Parlez-nous d’amours aux Concerts d’Automne de Tours
Le concert ici proposé replonge l’auditoire dans la richesse culturelle du XVIe siècle, en ce temps où la musique sacrée et son écriture équanime (planante, un peu statique) s’est enrichie, tout comme la musique profane de Cour, avec l’apport du Madrigal Italien et de genres correspondants dans les langues locales, ailleurs, comme la Chanson parisienne, notamment. L’usage de nouveaux procédés d’écriture, les “madrigalismes”, permettent de mieux figurer les actions et les passions, de mieux les traduire et les représenter, en sons (c’est ainsi le cas dans le programme de ce soir avec des entrées en riches imitations des voix les unes par les autres, ou bien encore des belles dissonances sur “Oh cœur de pierre dure… ”, dans O foible esprit de Roland de Lassus).
Le programme réunit ainsi des œuvres sacrées en latin (sur le Cantique des cantiques, livre de la Bible justement choisi car il célèbre aussi un Amour charnel) et des chansons profanes en français, chacun des trois compositeurs ici regroupés (Roland de Lassus, Josquin Desprez, Nicolas Gombert) ayant composé dans un style comme dans l'autre.
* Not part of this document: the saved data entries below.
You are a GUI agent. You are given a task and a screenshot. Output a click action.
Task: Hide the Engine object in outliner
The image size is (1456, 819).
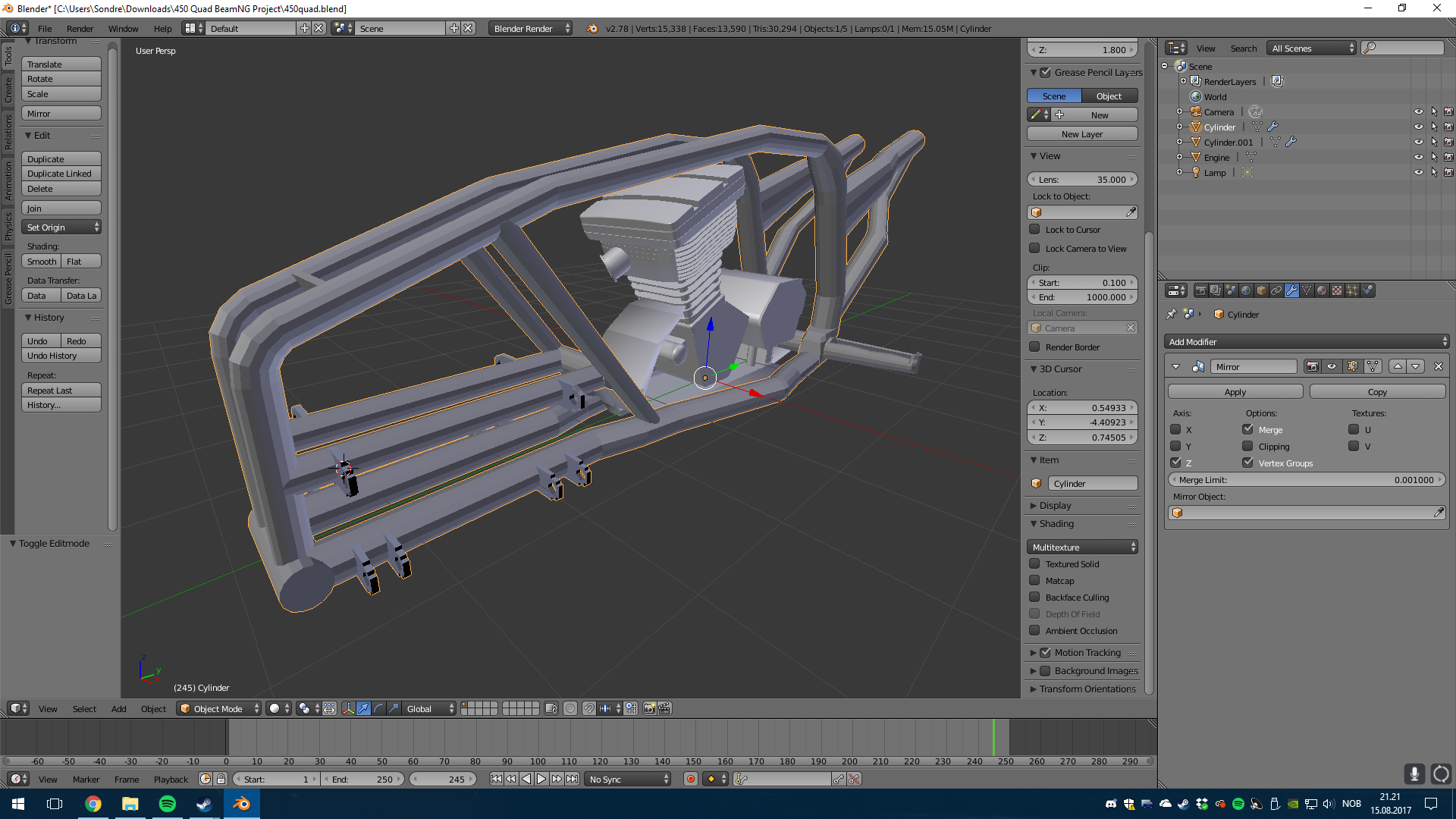(x=1418, y=157)
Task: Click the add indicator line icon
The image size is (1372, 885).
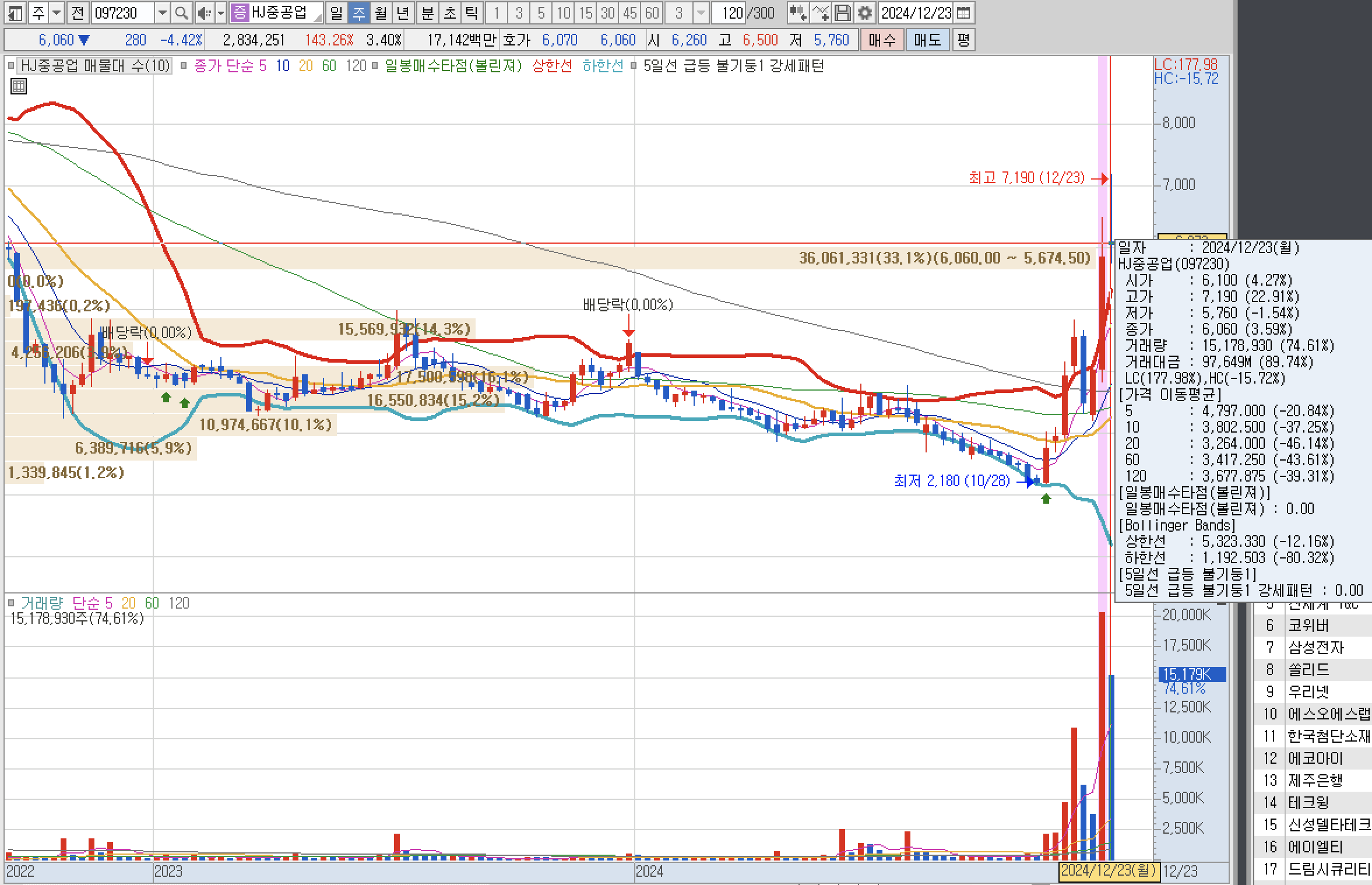Action: (821, 13)
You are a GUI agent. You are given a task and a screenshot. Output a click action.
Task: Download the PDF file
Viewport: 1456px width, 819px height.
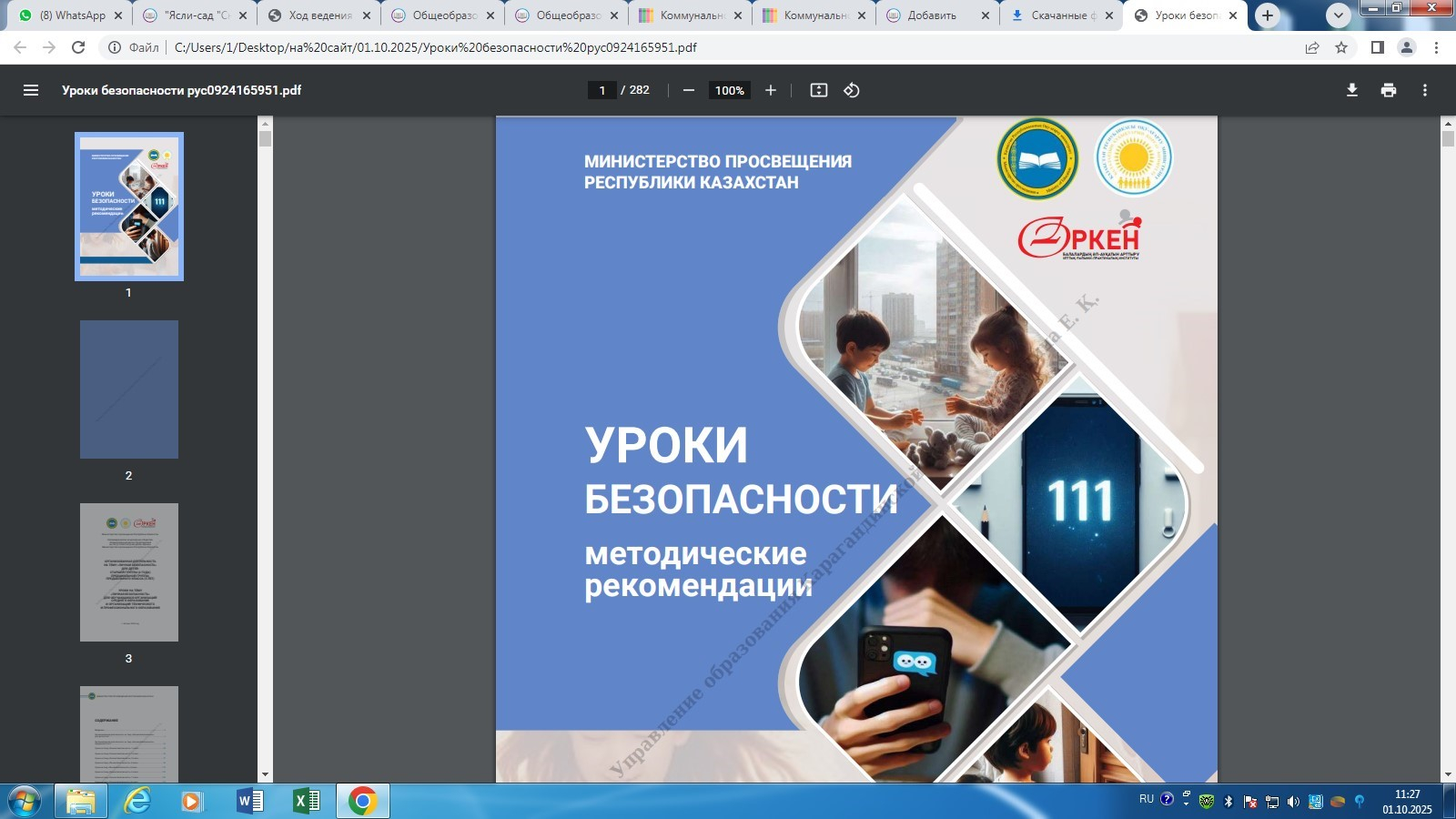point(1352,90)
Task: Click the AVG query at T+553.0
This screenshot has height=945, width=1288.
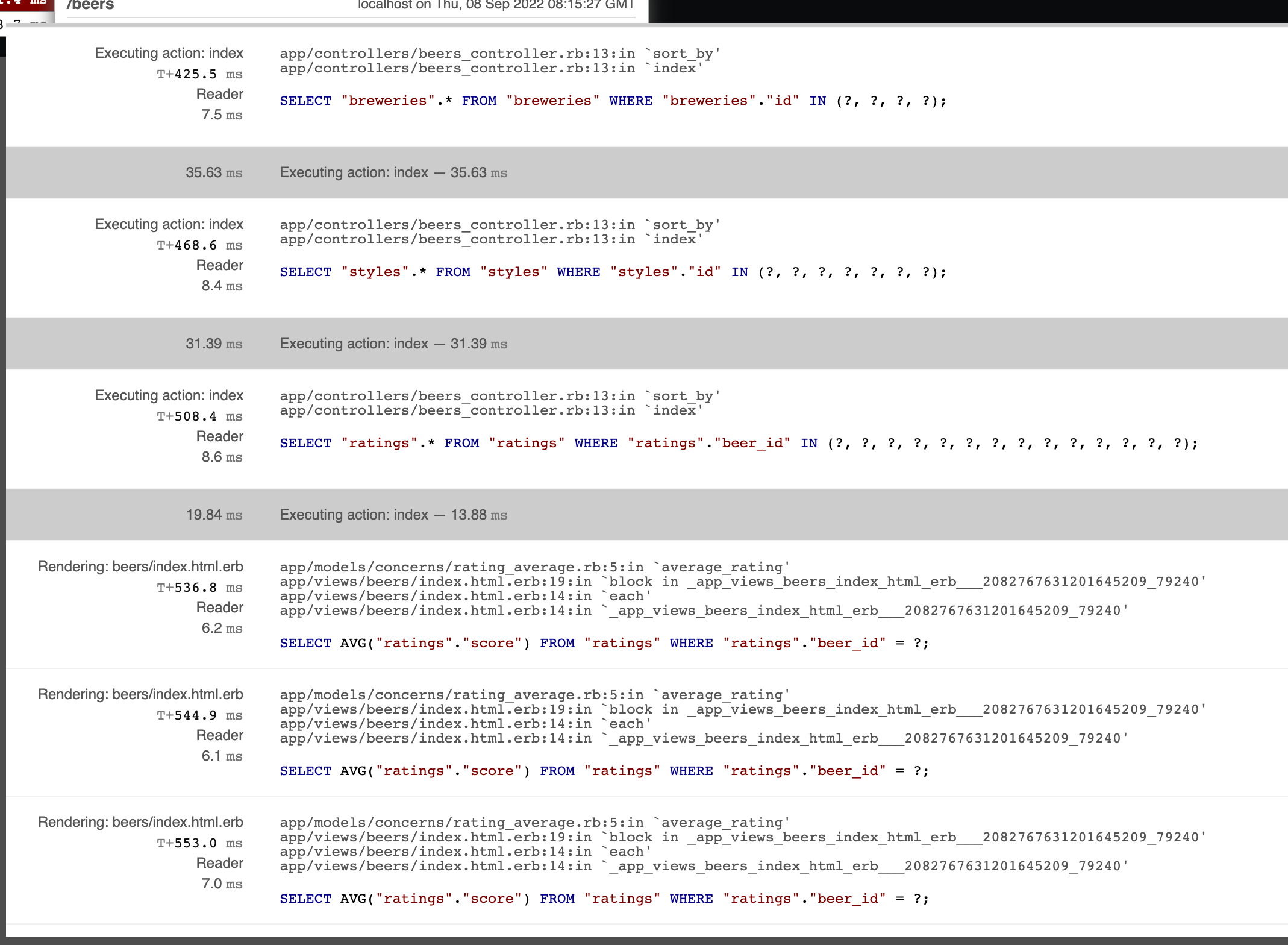Action: (x=604, y=899)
Les 11 chanteuses et chanteurs (3 par voix, mais 2 alti) de l’Ensemble Jacques Moderne allient leurs voix de manières équilibrées et les marient pleinement dans toutes les situations dynamiques, du pianissimo (et davantage) au fortissimo (et davantage), convoqués au gré de l’interprétation, mise en place par Joël Suhubiette. Le chef dirige avec discrétion, une grande précision, et dans une grande souplesse. La configuration du chœur se déploie d’abord dans l’église avant de rejoindre une disposition classique, frontale. Les configurations vocales varient quant à elle tout au long du concert, dans toute la palette d’effectifs. Le son général est très harmonieux, gracieux et chaleureux, avec un souci constant d’intelligibilité, très efficace pour une acoustique d’église. Les Chansons parisiennes dans une prononciation à l’ancienne reconstituée, apportent de savoureuses sonorités, plus incisives et mordantes. Le surprenant Hola Caron, de Lassus, marque les esprits en présentant le dialogue d’Orphée avec Caron, par deux chœurs d’hommes s’invectivant tour à tour. Enfin, le Mille regretz de Josquin s’impose comme le tube de la soirée, énoncé avec ferveur et intensité, dans des nuances dynamiques pourtant basses (Gombert en propose également sa version, à 6 voix, à l'agréable déploiement architectural).
L’auditoire, sous le charme de ces tendres paroles en musiques, fait un accueil enthousiaste aux artistes de l’Ensemble Jacques Moderne.